Saint-Imier Congress
| Saint-Imier Congress | |
|---|---|
The congress was held in one of the rooms of that location | |
| Date | 15–16 September 1872 |
| Locations | Saint-Imier, Switzerland |
| Participants | 15 delegates |
| People | Mikhail Bakunin James Guillaume Errico Malatesta Carlo Cafiero Adhémar Schwitzguébel Gustave Lefrançais Rafael Farga i Pellicer |
The Saint-Imier Congress, held from 15 to 16 September 1872 in the eponymous town, was a congress led by the International Workingmen's Association (IWA), better known as the First International. It is one of the foundational events in the history of the labour movement, often considered the birth of the anarchist movement.
Following the International’s founding, numerous factions gathered within it, notably the Bakuninists or anti-authoritarians, comprising anarchists, collectivists, and anti-authoritarian socialists, who constituted the majority of the organisation, and the Marxists and Blanquists, who were allied and controlled the IWA's General Council. While these groups began as allies within the organisation, personal and theoretical conflicts arose between them, crystallised in the growing opposition between Mikhail Bakunin and Karl Marx.
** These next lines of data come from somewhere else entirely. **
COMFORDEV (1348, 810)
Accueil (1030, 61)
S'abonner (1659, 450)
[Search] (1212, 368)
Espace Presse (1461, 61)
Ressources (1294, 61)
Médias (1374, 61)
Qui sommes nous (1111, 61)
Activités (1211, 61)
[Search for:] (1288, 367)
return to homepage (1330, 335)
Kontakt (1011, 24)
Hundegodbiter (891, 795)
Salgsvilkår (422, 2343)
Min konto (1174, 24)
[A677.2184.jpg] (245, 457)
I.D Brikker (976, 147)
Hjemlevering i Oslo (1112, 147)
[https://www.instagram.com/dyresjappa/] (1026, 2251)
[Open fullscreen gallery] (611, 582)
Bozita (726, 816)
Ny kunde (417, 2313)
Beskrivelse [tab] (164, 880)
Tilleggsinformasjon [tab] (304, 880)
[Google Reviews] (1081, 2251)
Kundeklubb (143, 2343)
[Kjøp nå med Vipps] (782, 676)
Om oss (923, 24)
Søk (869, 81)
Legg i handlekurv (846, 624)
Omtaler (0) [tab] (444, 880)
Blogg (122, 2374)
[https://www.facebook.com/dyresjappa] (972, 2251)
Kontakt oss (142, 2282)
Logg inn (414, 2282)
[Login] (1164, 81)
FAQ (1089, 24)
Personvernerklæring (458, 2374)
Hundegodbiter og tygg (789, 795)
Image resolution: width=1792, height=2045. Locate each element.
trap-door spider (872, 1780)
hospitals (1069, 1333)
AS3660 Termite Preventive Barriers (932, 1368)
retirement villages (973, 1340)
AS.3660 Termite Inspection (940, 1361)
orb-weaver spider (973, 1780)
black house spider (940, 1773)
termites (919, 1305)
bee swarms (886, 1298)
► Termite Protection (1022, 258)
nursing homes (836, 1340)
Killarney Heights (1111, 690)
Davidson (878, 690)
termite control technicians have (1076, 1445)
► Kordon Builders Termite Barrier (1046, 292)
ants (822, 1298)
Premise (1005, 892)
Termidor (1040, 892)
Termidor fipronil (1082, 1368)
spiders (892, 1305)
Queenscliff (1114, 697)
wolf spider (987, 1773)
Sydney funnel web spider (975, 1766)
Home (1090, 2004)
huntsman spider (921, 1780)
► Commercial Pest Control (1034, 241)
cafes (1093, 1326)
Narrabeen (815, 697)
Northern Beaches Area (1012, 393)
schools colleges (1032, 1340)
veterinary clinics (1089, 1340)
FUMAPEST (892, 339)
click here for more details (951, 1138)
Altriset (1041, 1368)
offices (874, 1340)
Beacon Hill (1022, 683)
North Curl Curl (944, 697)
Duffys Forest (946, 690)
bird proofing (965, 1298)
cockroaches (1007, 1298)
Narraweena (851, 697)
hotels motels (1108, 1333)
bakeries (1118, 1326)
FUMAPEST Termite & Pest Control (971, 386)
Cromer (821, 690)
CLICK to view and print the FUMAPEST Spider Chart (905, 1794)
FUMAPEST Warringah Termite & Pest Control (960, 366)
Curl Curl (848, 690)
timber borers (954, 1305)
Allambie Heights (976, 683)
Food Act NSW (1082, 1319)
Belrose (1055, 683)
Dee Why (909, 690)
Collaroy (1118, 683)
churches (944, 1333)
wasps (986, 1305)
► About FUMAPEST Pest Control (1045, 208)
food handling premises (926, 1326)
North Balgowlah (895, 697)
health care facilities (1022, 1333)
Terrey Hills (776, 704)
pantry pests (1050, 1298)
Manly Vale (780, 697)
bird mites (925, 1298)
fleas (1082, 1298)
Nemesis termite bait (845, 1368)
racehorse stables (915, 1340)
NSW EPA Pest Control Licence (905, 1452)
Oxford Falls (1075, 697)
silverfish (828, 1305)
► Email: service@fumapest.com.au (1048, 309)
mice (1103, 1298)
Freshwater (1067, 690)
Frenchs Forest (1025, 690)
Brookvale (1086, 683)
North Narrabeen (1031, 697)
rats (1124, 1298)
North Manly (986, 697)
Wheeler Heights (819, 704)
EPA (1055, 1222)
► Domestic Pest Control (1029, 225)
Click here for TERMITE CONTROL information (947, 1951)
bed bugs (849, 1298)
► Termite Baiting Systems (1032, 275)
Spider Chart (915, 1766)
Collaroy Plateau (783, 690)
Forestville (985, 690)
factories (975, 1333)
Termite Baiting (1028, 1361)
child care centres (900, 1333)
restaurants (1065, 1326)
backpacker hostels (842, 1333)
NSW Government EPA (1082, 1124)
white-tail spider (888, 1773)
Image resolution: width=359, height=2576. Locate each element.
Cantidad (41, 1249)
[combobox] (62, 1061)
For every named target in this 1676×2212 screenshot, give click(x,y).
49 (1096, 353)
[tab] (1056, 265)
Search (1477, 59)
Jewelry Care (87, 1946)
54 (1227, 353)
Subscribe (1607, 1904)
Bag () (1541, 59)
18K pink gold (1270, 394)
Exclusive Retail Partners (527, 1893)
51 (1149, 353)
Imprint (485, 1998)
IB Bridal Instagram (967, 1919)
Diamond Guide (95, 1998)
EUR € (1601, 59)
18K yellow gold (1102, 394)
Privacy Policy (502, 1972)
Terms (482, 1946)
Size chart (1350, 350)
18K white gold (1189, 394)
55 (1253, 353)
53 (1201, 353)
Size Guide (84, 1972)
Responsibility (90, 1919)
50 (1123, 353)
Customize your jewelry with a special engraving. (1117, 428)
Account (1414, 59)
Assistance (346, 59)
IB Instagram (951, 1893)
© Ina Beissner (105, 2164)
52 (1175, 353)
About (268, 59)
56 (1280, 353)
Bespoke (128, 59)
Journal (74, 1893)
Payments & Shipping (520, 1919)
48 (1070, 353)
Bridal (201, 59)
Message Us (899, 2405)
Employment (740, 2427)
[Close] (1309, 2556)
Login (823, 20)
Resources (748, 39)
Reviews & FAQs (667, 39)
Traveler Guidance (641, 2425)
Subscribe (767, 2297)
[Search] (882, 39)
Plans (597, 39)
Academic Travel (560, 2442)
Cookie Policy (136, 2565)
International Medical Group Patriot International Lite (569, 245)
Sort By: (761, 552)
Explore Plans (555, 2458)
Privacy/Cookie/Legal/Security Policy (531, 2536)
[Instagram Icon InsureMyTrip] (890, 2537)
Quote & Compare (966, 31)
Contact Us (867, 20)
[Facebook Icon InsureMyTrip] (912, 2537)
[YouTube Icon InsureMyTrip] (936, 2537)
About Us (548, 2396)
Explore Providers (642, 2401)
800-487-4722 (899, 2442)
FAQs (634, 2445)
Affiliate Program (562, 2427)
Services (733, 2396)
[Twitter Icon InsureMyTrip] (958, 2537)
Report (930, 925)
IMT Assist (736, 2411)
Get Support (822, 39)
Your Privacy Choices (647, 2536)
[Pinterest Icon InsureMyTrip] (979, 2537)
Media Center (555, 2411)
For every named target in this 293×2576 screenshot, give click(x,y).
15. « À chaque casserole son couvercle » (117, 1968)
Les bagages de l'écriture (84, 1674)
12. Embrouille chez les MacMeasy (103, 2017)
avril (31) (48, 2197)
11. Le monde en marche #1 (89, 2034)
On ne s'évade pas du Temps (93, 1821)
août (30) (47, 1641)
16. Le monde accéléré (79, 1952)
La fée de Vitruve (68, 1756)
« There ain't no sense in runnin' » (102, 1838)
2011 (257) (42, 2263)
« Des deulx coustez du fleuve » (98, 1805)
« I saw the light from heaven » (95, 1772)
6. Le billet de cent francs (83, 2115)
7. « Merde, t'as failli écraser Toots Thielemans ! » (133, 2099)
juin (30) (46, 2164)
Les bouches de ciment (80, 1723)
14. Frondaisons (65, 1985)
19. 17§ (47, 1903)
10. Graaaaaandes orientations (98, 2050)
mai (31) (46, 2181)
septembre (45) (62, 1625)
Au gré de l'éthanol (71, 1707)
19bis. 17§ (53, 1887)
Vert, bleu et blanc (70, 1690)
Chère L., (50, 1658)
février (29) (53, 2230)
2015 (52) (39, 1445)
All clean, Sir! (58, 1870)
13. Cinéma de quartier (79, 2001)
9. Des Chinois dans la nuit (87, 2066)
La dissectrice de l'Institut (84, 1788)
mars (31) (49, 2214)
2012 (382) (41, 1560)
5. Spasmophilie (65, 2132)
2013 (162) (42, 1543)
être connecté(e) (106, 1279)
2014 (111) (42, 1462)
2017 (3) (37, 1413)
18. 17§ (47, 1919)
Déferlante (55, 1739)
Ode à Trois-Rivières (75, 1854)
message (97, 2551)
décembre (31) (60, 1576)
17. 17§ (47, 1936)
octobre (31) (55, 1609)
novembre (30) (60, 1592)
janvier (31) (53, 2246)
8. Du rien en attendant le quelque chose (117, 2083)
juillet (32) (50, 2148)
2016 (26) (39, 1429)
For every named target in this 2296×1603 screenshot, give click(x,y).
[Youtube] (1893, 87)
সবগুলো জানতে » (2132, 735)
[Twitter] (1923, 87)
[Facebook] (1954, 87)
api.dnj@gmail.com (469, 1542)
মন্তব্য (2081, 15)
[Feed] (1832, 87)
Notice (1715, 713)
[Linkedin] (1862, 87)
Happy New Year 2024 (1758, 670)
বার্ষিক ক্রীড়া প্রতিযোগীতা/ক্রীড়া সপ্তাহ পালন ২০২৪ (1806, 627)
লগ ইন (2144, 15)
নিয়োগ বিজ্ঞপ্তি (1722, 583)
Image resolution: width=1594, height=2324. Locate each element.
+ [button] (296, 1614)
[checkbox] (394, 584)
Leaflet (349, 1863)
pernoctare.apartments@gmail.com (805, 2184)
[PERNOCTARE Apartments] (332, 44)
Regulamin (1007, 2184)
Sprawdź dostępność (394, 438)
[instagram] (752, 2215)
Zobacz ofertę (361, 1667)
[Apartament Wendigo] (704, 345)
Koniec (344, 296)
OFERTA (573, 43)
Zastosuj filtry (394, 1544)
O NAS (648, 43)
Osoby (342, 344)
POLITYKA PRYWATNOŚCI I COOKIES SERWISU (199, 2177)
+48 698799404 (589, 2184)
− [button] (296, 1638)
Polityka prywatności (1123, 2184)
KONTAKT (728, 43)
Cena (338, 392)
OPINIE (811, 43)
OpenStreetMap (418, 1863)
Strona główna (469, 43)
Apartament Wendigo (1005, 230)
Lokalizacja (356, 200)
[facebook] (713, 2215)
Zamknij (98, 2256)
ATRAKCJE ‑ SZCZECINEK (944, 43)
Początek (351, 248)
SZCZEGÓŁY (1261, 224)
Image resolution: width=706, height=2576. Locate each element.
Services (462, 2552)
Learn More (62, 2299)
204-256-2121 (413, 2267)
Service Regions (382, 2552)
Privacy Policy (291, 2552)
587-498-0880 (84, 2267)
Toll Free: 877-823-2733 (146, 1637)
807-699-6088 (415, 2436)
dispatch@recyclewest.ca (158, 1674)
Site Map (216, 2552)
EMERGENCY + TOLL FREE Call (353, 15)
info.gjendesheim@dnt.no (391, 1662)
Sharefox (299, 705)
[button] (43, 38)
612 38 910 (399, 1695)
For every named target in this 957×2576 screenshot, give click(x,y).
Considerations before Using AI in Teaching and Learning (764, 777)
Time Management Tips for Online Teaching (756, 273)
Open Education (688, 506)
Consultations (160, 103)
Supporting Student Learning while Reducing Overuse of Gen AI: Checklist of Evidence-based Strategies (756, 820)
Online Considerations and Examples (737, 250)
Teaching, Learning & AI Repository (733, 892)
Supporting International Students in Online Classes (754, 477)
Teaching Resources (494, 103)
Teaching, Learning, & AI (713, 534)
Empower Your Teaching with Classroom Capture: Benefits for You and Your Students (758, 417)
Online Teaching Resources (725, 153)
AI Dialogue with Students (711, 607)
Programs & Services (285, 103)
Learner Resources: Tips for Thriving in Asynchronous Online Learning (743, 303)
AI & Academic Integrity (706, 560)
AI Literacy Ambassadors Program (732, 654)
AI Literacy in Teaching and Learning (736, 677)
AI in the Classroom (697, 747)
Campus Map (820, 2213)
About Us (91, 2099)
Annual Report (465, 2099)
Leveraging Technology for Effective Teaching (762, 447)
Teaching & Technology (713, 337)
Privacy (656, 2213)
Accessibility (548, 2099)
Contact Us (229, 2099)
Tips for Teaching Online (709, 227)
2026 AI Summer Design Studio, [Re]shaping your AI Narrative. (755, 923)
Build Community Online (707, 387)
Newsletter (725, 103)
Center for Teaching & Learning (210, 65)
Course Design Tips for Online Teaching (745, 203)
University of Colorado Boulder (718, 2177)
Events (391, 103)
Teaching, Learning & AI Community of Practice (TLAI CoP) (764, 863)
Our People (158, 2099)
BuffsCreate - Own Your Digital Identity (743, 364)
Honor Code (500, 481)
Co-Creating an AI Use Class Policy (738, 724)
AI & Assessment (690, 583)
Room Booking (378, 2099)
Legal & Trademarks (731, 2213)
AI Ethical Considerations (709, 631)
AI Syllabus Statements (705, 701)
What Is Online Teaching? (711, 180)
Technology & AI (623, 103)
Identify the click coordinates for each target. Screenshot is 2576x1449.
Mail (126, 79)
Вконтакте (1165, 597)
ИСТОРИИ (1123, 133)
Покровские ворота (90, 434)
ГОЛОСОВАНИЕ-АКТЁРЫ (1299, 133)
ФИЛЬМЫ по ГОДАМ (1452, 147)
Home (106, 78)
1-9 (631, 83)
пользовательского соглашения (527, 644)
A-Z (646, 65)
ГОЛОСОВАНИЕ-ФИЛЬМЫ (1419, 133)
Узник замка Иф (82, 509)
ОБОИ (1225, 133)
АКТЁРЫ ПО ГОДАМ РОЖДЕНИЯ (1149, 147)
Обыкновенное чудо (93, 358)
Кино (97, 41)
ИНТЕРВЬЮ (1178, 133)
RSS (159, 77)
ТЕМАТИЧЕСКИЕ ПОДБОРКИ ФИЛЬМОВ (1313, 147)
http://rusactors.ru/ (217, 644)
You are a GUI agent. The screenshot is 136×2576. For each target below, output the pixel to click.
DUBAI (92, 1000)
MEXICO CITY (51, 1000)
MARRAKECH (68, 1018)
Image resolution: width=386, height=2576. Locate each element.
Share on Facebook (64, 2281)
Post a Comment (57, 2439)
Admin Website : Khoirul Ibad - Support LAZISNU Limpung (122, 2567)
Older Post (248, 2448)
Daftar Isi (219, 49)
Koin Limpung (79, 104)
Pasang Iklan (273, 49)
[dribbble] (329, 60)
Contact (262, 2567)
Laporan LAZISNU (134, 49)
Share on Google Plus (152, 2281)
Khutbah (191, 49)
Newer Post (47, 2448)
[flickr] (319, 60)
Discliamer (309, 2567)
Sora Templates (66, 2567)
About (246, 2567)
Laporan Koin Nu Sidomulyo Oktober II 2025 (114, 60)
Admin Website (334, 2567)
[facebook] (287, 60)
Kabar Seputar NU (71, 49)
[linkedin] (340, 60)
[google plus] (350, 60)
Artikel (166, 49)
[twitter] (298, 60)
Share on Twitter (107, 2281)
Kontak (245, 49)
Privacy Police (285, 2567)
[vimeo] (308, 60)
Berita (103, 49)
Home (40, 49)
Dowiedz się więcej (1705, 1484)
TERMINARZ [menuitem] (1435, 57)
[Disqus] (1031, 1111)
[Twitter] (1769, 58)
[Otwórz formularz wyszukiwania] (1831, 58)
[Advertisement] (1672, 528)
The two increasingly opposed movements were on the verge of rupture at the Hague Congress, where Marx, controlling its management, engineered the expulsion of Bakunin and James Guillaume, one of his Swiss allies.
This decision marked a break between the two movements, and the Bakuninists, caught off guard and pressed for time, decided to organise a counter-congress in Saint-Imier. They were joined by about fifteen delegates and decided to invalidate the decisions taken at The Hague and to refound the International based on statutes ensuring the autonomy and freedom of the federations composing it. The greater part of the International joined this reorganisation, without the Marxists and their Blanquist allies. Historiographically, it is called the Anti-authoritarian International to distinguish it from the unified International that preceded it and the parallel Marxist International.
The Saint-Imier Congress is often considered the or one of the foundations of the anarchist movement and has received various tributes over time, one of the most recent being the organisation of Anarchy 2023, a large-scale anarchist gathering, to celebrate the 150th anniversary of the congress.